--- Begin RECORD LIST ---
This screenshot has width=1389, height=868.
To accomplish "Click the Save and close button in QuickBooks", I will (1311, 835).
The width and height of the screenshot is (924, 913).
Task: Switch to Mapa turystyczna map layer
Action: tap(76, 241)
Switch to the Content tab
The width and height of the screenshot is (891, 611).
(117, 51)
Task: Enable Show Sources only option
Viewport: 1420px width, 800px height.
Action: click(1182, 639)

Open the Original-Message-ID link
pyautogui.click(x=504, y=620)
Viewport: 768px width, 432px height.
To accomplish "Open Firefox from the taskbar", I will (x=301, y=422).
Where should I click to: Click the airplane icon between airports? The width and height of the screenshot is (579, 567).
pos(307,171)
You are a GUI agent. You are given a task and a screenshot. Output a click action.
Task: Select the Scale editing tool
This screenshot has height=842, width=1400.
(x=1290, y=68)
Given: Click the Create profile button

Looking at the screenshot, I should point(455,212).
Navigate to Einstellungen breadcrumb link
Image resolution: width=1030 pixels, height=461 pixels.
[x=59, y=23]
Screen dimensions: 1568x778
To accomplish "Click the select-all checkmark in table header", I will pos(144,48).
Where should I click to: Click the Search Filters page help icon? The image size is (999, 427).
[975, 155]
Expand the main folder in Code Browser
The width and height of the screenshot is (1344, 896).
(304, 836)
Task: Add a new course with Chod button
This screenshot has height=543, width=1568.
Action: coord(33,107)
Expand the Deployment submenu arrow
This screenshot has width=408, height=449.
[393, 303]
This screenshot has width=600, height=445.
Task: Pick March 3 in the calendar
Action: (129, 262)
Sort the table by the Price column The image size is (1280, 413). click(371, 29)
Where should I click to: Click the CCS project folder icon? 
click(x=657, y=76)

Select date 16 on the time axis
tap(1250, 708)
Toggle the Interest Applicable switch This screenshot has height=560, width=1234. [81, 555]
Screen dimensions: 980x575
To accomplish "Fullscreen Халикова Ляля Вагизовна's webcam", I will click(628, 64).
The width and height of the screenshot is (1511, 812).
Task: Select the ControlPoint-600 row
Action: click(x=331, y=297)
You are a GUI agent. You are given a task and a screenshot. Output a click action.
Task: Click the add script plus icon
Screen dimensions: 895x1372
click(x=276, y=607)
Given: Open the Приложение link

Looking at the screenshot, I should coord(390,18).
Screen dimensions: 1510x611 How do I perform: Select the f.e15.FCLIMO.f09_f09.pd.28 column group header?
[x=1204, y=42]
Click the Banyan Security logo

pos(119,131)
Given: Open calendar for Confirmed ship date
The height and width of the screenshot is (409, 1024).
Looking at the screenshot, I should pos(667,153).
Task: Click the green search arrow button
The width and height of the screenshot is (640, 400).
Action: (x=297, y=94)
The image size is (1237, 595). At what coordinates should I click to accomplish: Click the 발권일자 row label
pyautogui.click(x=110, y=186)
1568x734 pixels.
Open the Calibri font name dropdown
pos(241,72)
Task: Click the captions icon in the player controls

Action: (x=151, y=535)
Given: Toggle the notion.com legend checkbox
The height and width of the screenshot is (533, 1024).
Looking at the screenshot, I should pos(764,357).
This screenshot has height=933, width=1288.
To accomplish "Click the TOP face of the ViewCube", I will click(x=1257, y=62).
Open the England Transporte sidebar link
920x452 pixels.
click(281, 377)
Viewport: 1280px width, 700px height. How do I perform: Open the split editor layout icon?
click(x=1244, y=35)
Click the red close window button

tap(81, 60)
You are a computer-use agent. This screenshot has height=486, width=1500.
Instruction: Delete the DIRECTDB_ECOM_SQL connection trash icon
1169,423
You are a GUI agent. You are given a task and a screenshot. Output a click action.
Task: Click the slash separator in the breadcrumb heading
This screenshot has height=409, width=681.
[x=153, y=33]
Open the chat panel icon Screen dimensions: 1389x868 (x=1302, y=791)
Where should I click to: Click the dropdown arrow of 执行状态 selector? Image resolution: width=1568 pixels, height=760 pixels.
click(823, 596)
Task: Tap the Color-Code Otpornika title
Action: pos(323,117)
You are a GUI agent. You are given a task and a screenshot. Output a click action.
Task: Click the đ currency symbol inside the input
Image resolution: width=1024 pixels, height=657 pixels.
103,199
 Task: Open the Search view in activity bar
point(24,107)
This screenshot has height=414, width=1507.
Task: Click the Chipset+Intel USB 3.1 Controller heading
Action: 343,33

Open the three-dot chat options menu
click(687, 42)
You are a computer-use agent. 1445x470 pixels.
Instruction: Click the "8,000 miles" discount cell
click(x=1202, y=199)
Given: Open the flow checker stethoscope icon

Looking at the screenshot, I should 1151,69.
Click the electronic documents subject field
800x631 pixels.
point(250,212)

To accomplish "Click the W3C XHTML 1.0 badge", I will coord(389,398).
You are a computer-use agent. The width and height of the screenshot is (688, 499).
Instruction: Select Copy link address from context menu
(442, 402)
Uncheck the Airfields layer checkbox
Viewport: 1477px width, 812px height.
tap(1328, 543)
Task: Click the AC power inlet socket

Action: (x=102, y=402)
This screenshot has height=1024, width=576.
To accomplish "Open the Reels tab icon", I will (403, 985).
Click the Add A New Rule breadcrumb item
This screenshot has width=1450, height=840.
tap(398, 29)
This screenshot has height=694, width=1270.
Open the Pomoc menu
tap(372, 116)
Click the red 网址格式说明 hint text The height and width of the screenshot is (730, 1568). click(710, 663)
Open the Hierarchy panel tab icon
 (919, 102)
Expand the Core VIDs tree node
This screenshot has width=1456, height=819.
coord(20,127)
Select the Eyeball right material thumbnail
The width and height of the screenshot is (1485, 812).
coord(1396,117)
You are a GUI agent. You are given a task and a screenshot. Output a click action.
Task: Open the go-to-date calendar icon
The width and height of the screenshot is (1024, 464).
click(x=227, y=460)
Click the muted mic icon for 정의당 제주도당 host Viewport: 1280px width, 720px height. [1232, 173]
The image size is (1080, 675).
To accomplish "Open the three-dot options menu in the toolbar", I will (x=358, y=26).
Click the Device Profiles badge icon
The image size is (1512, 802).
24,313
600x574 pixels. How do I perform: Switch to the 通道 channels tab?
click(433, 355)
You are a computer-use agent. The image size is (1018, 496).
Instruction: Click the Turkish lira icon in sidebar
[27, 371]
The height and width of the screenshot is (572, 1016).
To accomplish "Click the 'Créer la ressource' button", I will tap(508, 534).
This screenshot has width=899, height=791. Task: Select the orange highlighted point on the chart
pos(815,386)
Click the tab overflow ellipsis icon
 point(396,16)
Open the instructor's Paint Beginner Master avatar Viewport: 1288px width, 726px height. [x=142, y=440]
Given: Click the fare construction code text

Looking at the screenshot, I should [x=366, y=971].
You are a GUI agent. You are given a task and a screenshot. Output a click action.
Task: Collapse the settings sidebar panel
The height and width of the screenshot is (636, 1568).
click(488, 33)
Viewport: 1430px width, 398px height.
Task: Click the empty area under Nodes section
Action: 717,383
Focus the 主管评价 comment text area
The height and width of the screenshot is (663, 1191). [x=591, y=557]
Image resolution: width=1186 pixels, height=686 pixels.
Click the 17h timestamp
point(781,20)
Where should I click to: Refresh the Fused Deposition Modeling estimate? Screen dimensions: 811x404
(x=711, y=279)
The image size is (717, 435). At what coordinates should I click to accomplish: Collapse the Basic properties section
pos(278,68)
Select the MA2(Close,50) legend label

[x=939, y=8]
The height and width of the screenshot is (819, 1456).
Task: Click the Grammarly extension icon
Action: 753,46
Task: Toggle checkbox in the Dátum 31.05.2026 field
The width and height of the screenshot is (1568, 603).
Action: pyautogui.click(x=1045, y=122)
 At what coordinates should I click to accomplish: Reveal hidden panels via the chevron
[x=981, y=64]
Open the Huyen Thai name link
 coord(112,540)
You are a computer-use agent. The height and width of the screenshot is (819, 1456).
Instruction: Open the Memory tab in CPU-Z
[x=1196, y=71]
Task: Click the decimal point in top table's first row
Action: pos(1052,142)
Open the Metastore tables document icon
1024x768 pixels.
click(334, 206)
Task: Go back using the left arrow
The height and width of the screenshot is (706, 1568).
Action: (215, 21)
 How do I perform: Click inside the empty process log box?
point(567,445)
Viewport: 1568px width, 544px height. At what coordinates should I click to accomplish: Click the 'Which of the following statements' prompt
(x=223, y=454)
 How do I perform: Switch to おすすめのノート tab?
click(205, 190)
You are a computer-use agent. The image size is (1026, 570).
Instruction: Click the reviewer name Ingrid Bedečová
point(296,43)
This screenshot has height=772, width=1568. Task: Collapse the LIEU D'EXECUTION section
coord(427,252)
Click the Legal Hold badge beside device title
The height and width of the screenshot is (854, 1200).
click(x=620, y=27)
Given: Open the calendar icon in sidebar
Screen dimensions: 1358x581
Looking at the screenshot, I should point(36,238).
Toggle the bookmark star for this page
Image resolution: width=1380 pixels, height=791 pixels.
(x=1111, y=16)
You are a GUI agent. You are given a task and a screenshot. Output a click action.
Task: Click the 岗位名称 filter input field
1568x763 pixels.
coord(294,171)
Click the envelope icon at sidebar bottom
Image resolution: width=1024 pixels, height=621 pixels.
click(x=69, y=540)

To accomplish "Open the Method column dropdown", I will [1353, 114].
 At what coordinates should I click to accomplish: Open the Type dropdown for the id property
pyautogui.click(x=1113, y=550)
--- End RECORD LIST ---
EXERCISE INSTRUCTIONS: Present the lines of the data between the line containing "Open the Hierarchy panel tab icon" and the line containing "Click the muted", inclusive, as a numbered list, leaving out any blank lines.

WRITTEN REPLY:
1. Open the Hierarchy panel tab icon
2.  (919, 102)
3. Expand the Core VIDs tree node
4. This screenshot has width=1456, height=819.
5. coord(20,127)
6. Select the Eyeball right material thumbnail
7. The width and height of the screenshot is (1485, 812).
8. coord(1396,117)
9. You are a GUI agent. You are given a task and a screenshot. Output a click action.
10. Task: Open the go-to-date calendar icon
11. The width and height of the screenshot is (1024, 464).
12. click(x=227, y=460)
13. Click the muted mic icon for 정의당 제주도당 host Viewport: 1280px width, 720px height. [1232, 173]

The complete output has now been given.